→ Exercise
Whenever "arrow" appears in a line, please copy that line from the data.

**** Data for review ****

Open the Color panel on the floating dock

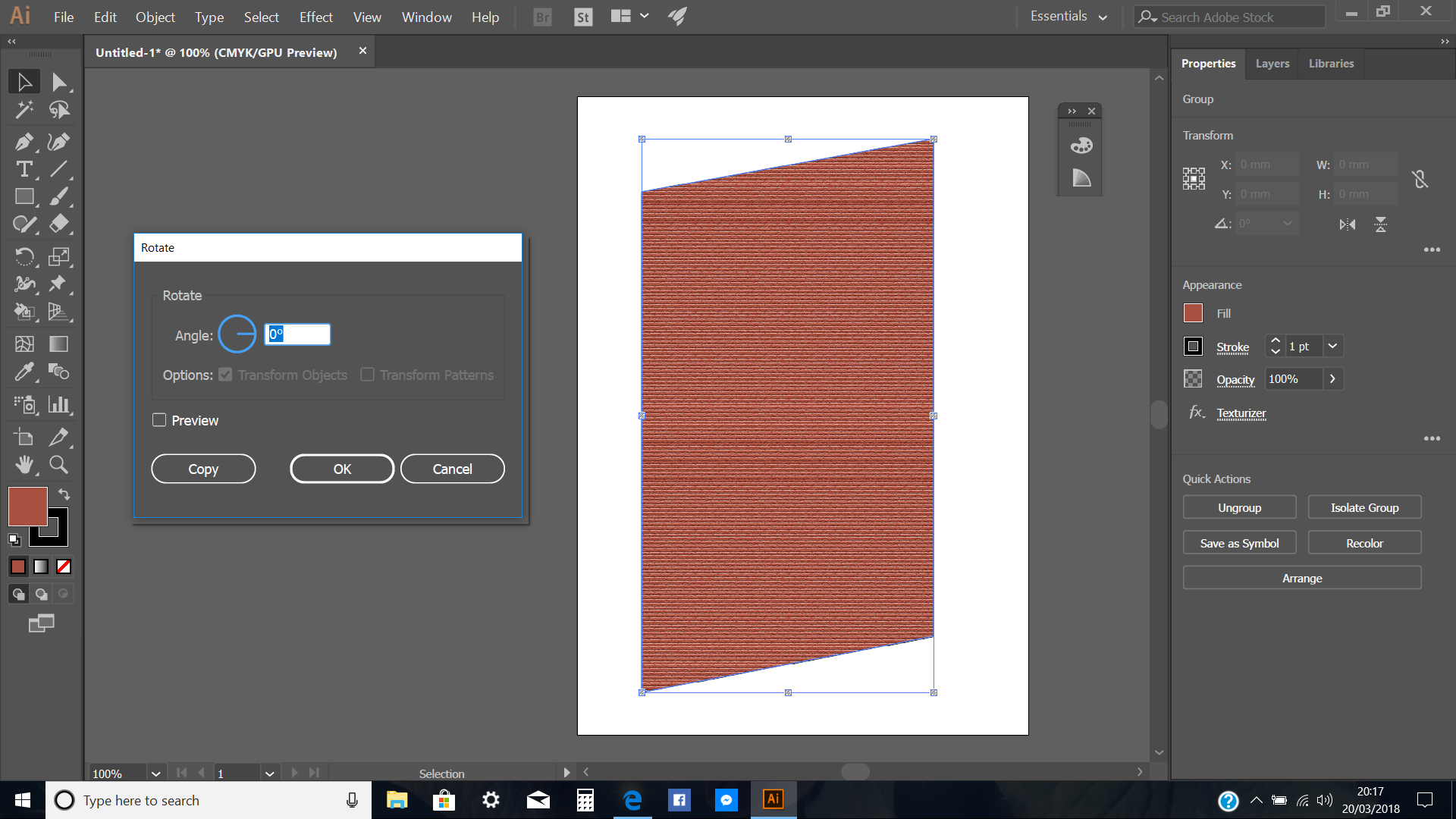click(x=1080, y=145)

****
**** Data for review ****

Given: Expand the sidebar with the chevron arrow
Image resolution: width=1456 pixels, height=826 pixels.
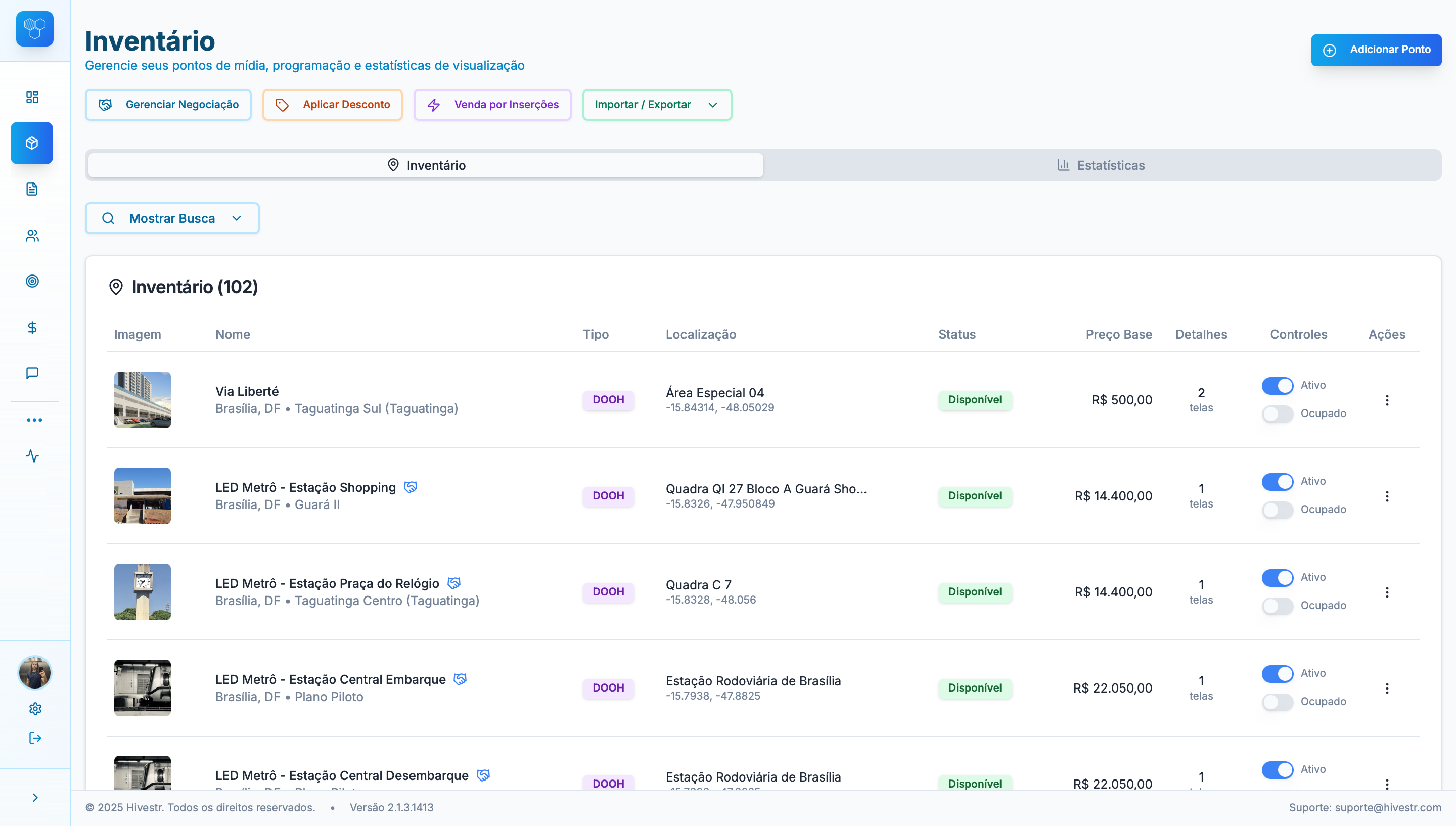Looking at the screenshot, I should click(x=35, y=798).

****
**** Data for review ****

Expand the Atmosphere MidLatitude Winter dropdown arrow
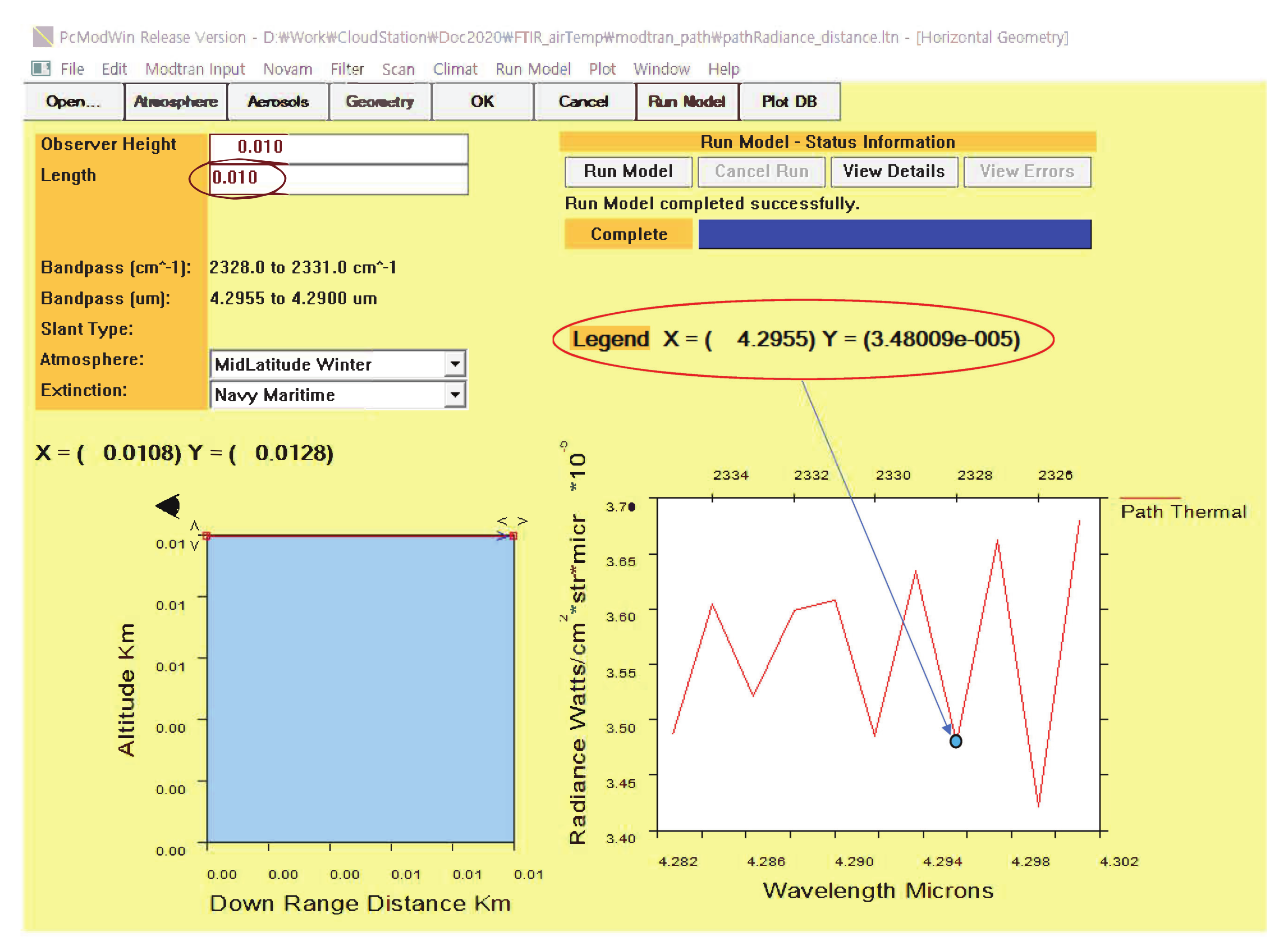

****

→ Your solution
Given: Expand the sidebar with the chevron arrow
Expand the Atmosphere MidLatitude Winter dropdown arrow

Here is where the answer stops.